Show every line of the data that contains the string "price".
── Given entries
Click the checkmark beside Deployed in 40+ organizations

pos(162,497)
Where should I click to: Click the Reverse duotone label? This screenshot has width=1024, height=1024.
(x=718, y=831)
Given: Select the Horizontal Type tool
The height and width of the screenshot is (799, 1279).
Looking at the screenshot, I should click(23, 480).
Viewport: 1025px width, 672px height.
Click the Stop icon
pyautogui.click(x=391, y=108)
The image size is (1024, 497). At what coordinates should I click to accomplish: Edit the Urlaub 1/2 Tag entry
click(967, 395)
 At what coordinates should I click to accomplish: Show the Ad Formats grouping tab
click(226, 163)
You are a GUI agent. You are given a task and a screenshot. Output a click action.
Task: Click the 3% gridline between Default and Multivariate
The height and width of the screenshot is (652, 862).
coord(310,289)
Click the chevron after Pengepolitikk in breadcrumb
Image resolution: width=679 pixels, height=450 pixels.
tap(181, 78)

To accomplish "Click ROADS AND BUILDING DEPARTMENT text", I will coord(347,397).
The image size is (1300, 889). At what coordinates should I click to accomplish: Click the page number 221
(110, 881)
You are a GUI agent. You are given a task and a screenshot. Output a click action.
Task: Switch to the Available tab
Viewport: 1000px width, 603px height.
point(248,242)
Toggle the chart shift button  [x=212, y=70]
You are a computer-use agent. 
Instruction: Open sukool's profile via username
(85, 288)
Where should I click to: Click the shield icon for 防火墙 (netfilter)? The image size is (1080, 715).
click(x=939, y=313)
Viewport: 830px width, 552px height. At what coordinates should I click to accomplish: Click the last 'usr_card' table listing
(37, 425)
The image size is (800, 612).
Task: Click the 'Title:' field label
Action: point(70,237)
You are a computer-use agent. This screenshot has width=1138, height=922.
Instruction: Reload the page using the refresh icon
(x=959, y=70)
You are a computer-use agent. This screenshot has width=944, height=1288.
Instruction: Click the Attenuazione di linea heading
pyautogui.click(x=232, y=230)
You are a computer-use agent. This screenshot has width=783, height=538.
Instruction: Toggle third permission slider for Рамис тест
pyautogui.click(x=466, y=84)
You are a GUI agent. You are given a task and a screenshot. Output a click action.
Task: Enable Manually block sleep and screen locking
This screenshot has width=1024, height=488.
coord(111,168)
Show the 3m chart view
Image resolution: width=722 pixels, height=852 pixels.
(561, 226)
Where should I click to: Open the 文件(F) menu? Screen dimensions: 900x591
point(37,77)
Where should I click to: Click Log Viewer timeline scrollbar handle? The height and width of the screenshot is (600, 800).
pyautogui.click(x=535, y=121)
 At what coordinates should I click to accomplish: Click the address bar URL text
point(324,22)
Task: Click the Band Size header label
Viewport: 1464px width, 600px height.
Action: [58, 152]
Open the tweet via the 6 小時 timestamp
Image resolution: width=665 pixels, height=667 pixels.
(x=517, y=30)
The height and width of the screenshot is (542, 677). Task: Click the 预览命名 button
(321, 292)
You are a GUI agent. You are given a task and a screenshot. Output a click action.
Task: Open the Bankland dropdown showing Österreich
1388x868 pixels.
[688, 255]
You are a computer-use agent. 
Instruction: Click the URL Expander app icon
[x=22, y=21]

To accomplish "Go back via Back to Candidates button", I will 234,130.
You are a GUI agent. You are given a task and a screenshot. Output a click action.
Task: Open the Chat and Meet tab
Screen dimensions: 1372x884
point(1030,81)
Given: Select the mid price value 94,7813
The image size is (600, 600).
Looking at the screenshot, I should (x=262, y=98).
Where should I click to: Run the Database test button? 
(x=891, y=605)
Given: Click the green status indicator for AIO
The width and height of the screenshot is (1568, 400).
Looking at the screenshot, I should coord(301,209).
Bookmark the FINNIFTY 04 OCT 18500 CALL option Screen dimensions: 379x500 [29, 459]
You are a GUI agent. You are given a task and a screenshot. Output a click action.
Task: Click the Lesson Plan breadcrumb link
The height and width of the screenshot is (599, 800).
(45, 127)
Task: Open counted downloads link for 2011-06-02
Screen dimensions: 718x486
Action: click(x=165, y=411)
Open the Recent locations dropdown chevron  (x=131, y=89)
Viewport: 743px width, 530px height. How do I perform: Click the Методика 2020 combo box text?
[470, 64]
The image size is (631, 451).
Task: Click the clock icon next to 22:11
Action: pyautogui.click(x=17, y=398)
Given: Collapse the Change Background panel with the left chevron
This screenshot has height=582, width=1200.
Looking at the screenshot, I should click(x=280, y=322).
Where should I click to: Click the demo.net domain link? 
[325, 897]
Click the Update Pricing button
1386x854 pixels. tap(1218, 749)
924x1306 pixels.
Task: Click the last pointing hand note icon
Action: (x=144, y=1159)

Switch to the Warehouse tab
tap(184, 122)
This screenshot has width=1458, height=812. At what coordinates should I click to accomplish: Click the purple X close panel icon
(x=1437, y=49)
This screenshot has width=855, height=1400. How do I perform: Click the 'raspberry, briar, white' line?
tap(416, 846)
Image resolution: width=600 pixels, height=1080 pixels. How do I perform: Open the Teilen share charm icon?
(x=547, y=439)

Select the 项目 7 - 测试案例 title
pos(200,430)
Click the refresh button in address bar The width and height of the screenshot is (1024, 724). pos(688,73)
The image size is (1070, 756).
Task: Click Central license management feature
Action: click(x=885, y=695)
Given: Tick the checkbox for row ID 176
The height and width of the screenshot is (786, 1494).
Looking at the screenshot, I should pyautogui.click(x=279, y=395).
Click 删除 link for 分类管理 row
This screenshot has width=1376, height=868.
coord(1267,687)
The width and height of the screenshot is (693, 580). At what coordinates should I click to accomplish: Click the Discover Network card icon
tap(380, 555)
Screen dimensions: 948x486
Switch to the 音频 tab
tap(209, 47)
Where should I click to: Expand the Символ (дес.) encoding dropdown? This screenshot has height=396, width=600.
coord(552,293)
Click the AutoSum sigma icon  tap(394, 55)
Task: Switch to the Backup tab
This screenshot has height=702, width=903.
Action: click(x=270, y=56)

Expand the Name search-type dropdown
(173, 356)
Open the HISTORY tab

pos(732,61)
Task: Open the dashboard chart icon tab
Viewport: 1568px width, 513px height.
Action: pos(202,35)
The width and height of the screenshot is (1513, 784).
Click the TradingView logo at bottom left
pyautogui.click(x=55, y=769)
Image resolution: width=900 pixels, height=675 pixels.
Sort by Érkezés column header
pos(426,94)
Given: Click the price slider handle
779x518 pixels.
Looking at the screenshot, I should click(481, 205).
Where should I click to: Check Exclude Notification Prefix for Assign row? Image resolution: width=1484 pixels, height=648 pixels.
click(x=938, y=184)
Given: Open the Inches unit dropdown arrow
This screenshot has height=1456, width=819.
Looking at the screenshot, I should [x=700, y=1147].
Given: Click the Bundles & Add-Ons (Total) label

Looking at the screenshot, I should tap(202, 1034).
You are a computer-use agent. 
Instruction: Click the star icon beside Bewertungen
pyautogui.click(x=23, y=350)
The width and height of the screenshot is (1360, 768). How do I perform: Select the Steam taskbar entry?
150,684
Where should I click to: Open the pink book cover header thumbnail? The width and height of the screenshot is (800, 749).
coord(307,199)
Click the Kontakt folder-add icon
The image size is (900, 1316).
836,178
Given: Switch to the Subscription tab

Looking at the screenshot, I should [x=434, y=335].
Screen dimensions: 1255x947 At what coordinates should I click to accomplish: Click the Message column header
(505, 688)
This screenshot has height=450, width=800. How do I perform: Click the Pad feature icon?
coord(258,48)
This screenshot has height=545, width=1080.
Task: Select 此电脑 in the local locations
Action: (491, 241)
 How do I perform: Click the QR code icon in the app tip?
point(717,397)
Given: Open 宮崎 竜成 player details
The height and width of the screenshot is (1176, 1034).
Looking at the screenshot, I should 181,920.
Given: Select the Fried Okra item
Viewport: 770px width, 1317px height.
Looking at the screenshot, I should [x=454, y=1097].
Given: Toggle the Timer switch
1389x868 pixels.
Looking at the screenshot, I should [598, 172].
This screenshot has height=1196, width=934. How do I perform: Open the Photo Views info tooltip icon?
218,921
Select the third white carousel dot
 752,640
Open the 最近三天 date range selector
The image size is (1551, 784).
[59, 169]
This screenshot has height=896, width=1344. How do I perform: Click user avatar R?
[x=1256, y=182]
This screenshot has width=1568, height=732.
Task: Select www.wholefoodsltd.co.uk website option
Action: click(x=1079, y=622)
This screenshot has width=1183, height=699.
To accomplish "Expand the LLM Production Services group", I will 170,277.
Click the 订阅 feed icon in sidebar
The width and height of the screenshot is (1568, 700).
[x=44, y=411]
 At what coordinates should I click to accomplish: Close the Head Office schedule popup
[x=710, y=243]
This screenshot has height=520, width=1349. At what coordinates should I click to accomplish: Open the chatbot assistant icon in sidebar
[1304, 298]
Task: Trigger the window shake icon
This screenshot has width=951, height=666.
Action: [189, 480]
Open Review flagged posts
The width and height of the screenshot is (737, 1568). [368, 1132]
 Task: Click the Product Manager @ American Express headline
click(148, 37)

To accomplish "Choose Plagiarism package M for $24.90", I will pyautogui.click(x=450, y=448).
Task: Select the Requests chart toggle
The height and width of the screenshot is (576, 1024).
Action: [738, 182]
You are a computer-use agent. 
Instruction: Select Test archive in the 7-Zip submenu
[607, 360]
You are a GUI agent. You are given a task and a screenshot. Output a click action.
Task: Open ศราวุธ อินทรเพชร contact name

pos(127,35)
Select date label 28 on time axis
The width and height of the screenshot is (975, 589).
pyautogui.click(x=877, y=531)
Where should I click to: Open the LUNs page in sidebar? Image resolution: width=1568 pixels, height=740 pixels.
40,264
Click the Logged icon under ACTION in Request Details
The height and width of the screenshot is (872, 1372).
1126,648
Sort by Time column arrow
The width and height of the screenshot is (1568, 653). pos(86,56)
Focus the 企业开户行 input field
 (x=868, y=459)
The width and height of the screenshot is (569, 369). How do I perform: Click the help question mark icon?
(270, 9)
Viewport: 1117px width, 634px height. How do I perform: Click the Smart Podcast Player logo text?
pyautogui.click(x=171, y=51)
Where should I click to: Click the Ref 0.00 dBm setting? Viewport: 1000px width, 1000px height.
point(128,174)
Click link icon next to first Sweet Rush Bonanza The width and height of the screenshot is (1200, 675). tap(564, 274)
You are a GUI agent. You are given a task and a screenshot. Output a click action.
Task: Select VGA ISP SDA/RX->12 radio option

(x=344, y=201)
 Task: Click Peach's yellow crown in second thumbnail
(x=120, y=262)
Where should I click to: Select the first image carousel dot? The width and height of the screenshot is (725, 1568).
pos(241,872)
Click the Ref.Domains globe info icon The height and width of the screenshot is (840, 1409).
────
| Answer to this task |
Given: Select the mid price value 94,7813
Given: Click the price slider handle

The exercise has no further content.